» **Desafios**
• a. Com base no texto sobre as votações na Alesp, responda:
(i) Quantos votos favoráveis recebeu o PL 1.501/2023?
(ii) Qual é a parte da Sabesp que o governo detém, em porcentagem?
(iii) Segundo a PEC 9/2023, de quanto para quanto seriam reduzidos os investimentos públicos em educação?
• b. Prossiga com o texto sobre as votações na Alesp a partir do ponto em que ele termina.

» **Documento**

▬▬▬▬▬▬

Parte da ‘boiada’ do governador Tarcísio de Freitas já passou na Assembleia Legislativa (Alesp). Na noite de 6/12, sob forte repressão policial contra os manifestantes que lotavam o plenário Juscelino Kubistchek, com 62 votos favoráveis e um contrário (a bancada de oposição se retirou em protesto à repressão), foi aprovado o projeto de lei (PL) 1.501/2023, que autoriza a venda da parte que o governo detém (50,3%) da Sabesp.

Na noite de 12/12, foi a vez do projeto de lei complementar (PLC) 138/2023, que inicia a reforma administrativa no estado. Foram 61 votos favoráveis e 18 contrários. Veja detalhes na matéria “PLC 138/2023: Aprovação do início da reforma administrativa é “balão de ensaio” para impor remuneração por subsídio”. As medidas afetam o funcionalismo, aí inserido o Centro Paula Souza; embora não se apliquem às universidades, devido à autonomia, poderão servir de “inspiração” futura.

A reação organizada pelas categorias do funcionalismo – paralisações unificadas e atos na Alesp, como o do dia 28/11 – não foi suficiente para barrar a sanha privatista do ocupante do Palácio dos Bandeirantes. Já é público o interesse de Tarcísio em privatizar linhas de transporte público na Grande SP, do metrô e da CPTM. Também é pública a intenção de enviar à Alesp a segunda fase da reforma administrativa, abrangendo o conjunto do funcionalismo.

 

PEC 9/2023 prevê corte de 16,5% nos recursos da educação

Tramita na Alesp – onde entrou junto com o PL 1.501 e o PLC 138 – a proposta de emenda constitucional (PEC) 9/2023, que pretende alterar a Constituição paulista para reduzir os investimentos públicos em educação de 30% para 25% do orçamento estadual.

▬▬▬▬▬▬

» **Informações fornecidas**
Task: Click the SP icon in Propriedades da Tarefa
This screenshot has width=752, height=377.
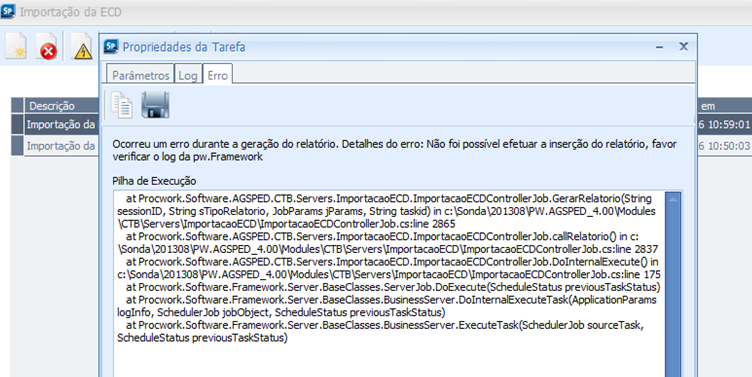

▬▬▬▬▬▬

» **Respostas por tarefa**
• a.
(i) 62 votos favoráveis.
(ii) 50,3%.
(iii) De 30% para 25% do orçamento estadual.

• b.
Este boletim do Fórum das Seis abre espaço para ampliar o debate sobre a PEC 9, que já conta com estudos e manifestações de órgãos públicos, entidades dos movimentos sociais e educadores.

A Constituição Paulista prevê, em seu artigo 255, que o estado deve investir na educação pública, no mínimo, 30% das receitas oriundas dos impostos arrecadados. Fruto das lutas dos movimentos sociais, o percentual é 5% superior ao mínimo previsto na Constituição Federal (25%), em seu artigo 212.

Na PEC 9/2023, o governador Tarcísio propõe reduzir o percentual para 25%, abrindo a possibilidade de que a diferença seja transferida para a saúde.

Num primeiro momento, 5% podem parecer um número pequeno. Mas não é. A redução de 5% no total de impostos corresponde a, aproximadamente, 16,5% a menos no montante atualmente destinado à educação pública paulista, um prejuízo de cerca de R$ 10 bilhões anuais.

 

“Não há dinheiro sobrando na educação paulista”, diz procuradora do MP

A procuradora do Ministério Público de Contas do Estado de São Paulo e professora de finanças públicas da FGV, Élida Graziane Pinto, rejeita a argumentação do governo estadual. “Não há dinheiro sobrando na educação pública paulista”, afirma em artigo publicado no jornal Folha de SP, em 17/11/2023.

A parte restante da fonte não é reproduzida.